Things to Know About Bend Insensitive Multimode Fiber

by http://www.fiber-mart.com

Bend insensitive multimode fiber (BIMMF) has become a very active area within the telecommunication industry once it was introduced and popularized. It typically signifies technical advancements in the production of multimode optical fiber for easier installation, and cable management for multimode fiber cables through improvements in bend insensitivity. This article will focus on some useful information about BIMMF from the perspective of its working principle, performance in networking and unique advantages as well.
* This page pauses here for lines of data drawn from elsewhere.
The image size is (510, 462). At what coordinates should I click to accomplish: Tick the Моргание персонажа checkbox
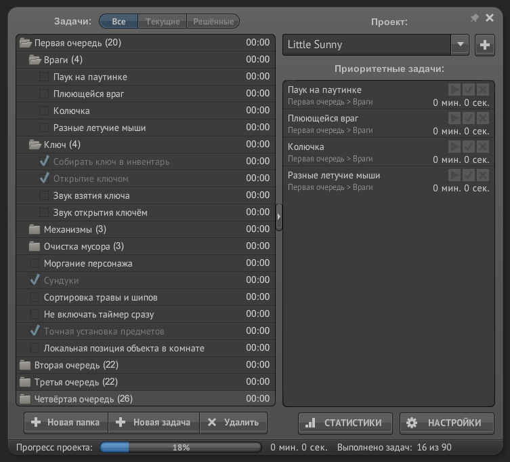point(35,263)
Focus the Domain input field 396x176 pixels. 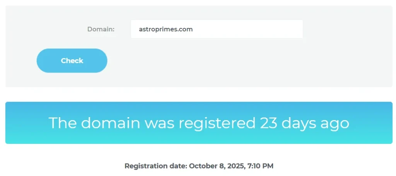217,29
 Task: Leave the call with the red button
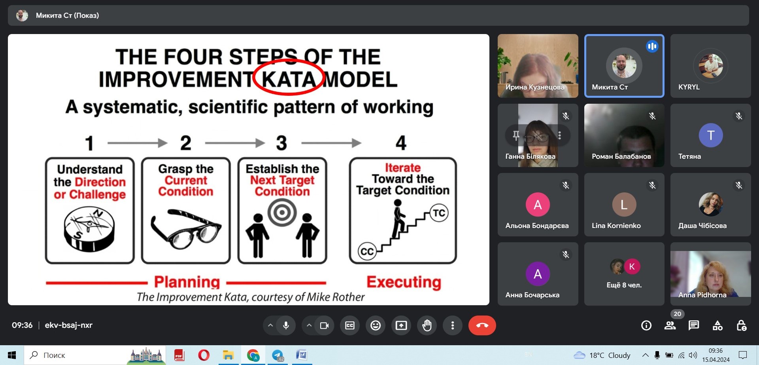click(482, 325)
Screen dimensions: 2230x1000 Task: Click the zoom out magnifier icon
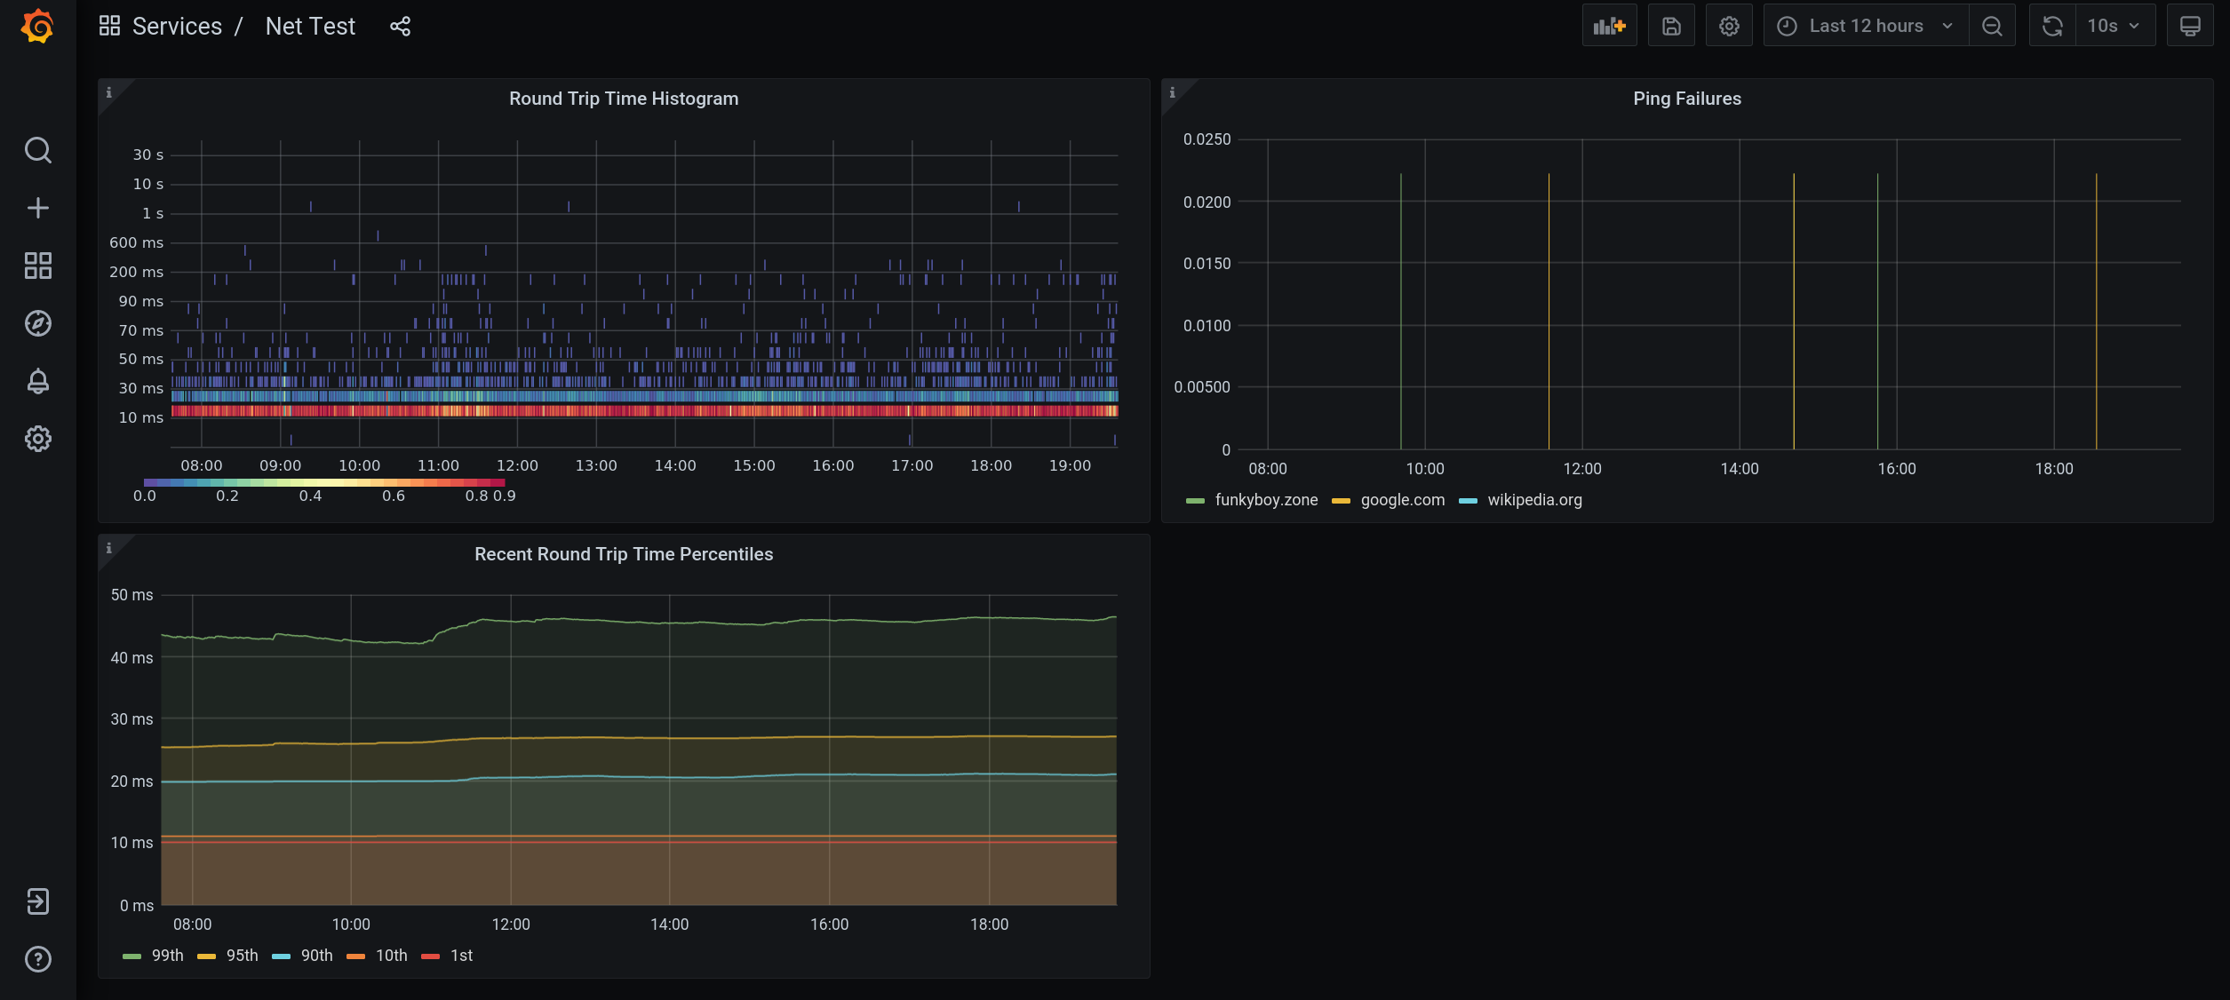tap(1991, 24)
What Is Bend Insensitivity?
An optical fiber consists of a core and a cladding. Although both of these regions are made from glass in telecommunications grade fibers, they are significantly different from each other. Each region is designed to capture light within the core and transmit it to the opposite end of the fiber. During this process, the light may follow many paths, depending on the angle at which the light hits the boundary, it is either reflected back into the core, or it gets lost into the cladding. Therefore, the light losses during transmission cause a weaker optical signal at the other end.
Optical fiber is sensitive to stress, particularly bending. When conventional fibers are bent tightly, some of the signal will leak out of the fiber at the site of the bend due to macrobend loss, which will results in system failure and unplanned downtime. Various attributes in the fiber determine when this occurs. The relative ease with which this happens is known as bend sensitivity. On the contrary, bend insensitivity is a positive feature that can provide for additional robustness and simplify installation of multimode fiber.
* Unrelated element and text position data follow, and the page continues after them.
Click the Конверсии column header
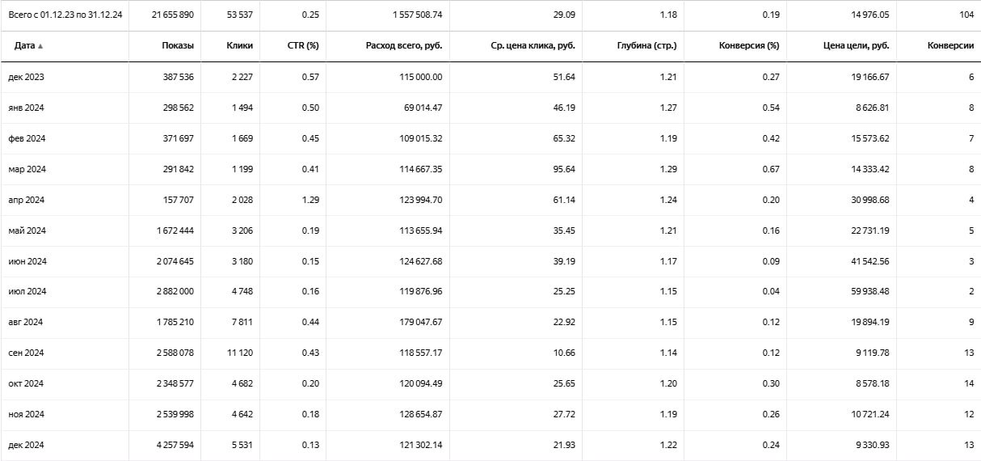 point(950,46)
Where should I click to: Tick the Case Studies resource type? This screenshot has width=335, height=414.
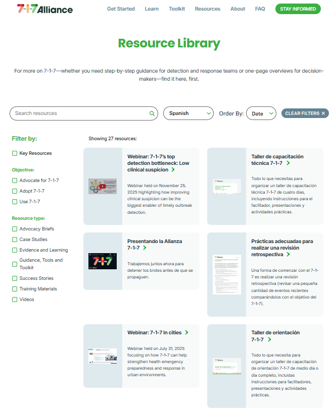(15, 240)
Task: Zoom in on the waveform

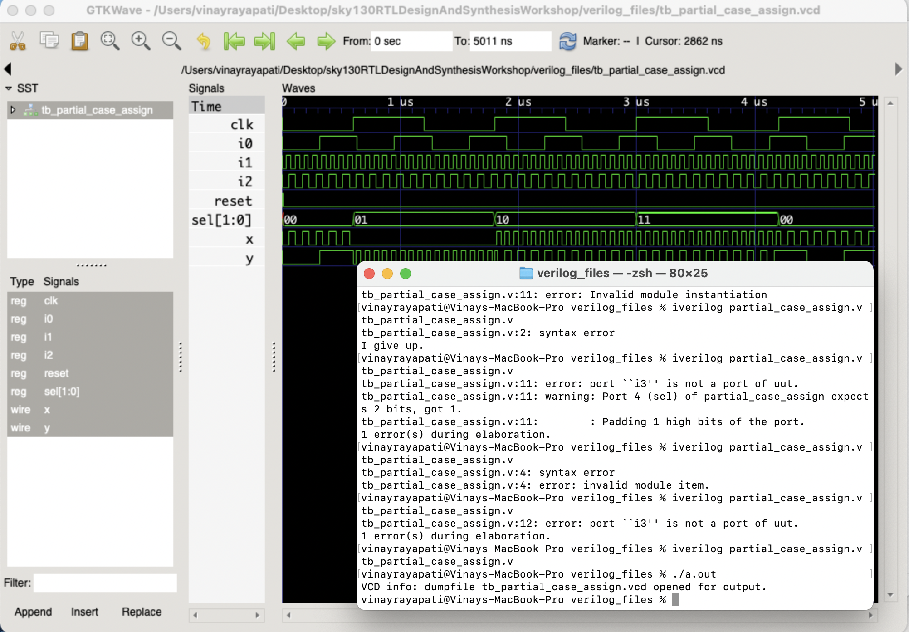Action: [x=140, y=41]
Introduction to Bend Insensitive Multimode Fiber (BIMMF)
Bend-insensitive multimode fiber (BIMMF) has an innovative core design that enables it to significantly reduce macrobend loss even in the most challenging bend scenarios. It is hence natural that bend insensitive multimode fiber can withstand tough treatment. The difference between traditional multimode fiber and BIMMF mainly lies in the fact that the BIMMF design can include an optical trench. This trench effectively improves the fiber’s macrobend performance by retaining more of the light that would have escaped the core of a traditional multimode fiber. So when compared with standard multimode fibers, BIMMF is proved to be a good candidate for loss and bend critical applications because of their higher immunity to bending losses, without loosing performances or compatibility to other standard high bandwidth multimode fibers.
Compatibility With Conventional Fibers
There is a lot of buzz around the issue of bend insensitive fiber— is it compatible with regular fibers? Can they be spliced or connected to other conventional fibers without problems? Modeling and testing on BIMMF has shown that an optimized BIMMF is backward compatible and can be mixed with non-BIMMF without inducing excess loss. Hence, BIMMF and MMF could easily be mixed in an optical channel without complicating the estimation of losses. Moreover, BIMMF may lead to higher tolerance to possible misalignments when two connectors are mated. This is an additional positive feature for 40 and 100 Gigabit applications.
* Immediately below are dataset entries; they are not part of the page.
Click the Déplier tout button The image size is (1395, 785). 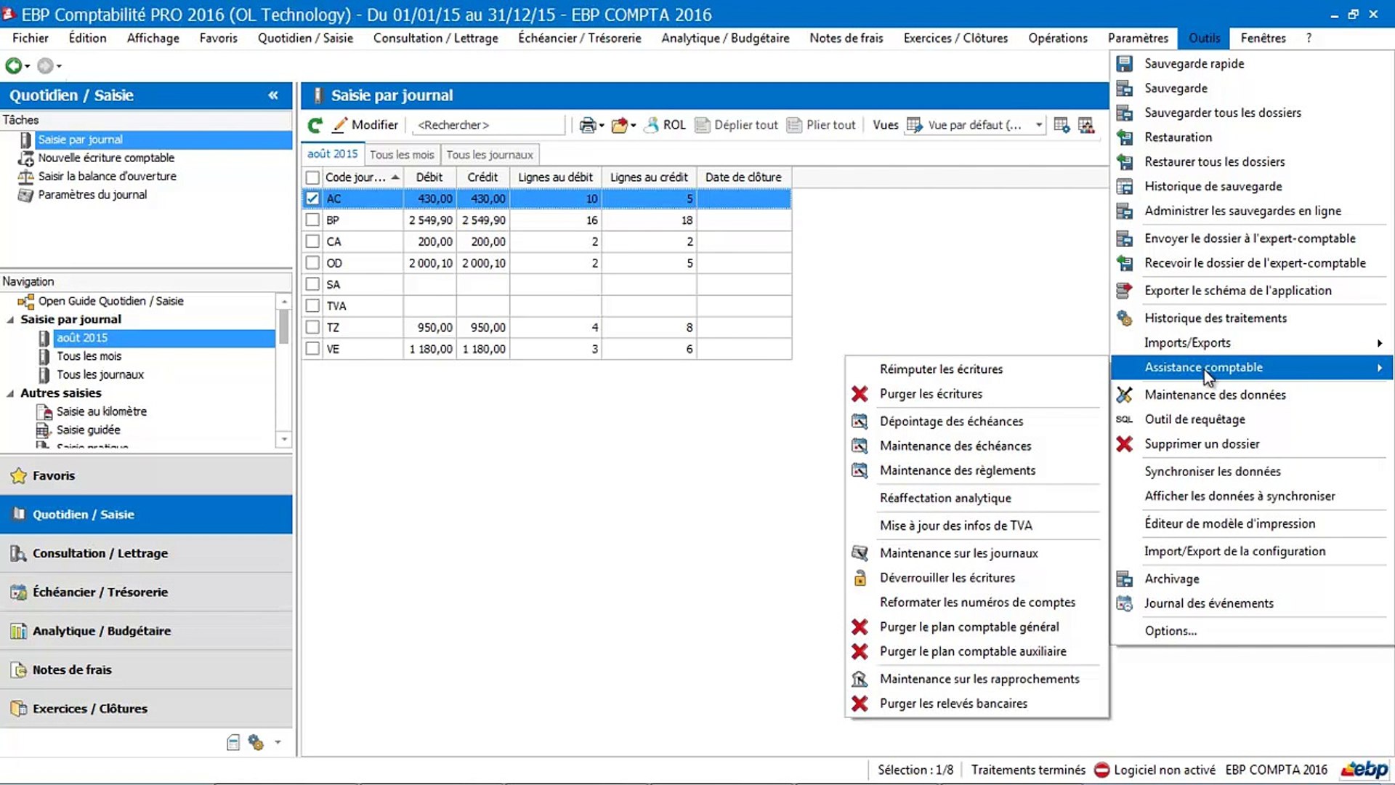[x=736, y=125]
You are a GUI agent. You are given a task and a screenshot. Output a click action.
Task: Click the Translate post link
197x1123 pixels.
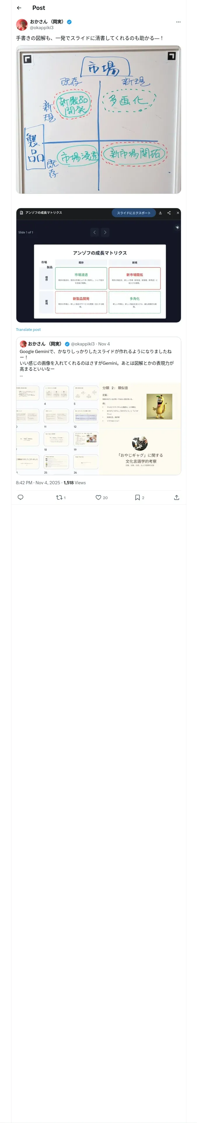pyautogui.click(x=28, y=330)
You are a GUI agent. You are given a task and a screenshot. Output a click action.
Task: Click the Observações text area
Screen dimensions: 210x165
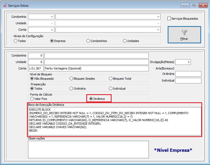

In summary, a well-designed BIMMF complies with all relevant industry standards and adheres to the following:
BIMMF OM2, OM3 and OM4 multimode fibers are fully compliant and fully backward-compatible with all relevant industry standards.
BIMMF is fully backward-compatible and may be used with the existing installed base of 50/125um multimode grades including OM2, OM3 and OM4.
BIMMF may be spliced or connectorized to conventional 50/125um fiber types with commercially available equipment and established practices and methods, no special tools or procedures are required.
BIMMF not only meets all relevant macrobend standards, but sets a new level of bend performance.
Advantages of BIMMF
Bend insensitive multimode fiber is available in all laser optimized grades, OM2, OM3 and OM4, and exhibits 10 times less signal loss in tight bend scenarios and therefore protects enterprise and data center systems from unplanned downtime due to signal loss and associated significant revenue loss.
This fiber type offers extremely low bending loss at both the 850 and 1300 nm operating windows, while maintaining excellent long term fiber strength and reliability. The fiber can be installed in loops as small as 7.5 mm radius with less than 0.2 dB bending loss at 850 nm and 0.5 dB at 1300 nm.
In addition, bend insensitive multimode fibers enable new possibilities for cable and patch panel design to further improve the benefits of using fiber. Optical cable manufacturers can now design thinner, more flexible trunk cables, making for easier cable installation and further improving airflow in conduits, patch panels and racks. Due to the ability of the fib cable to be bent tightly with significantly less signal loss, connector modules can be made smaller which in turn leads to an increased density within racks and smaller racks.
Conclusion
Bend insensitive multimode fiber has been widely employed to enhance fiber management in data centers, high performance computing and enterprise LANs. Since it is a real advance to current standard multimode fibers, BIMMF is recommended for bend and loss critical applications. What should be noticed is that BIMMF also should be handled with appropriate care as all optical glass fibers.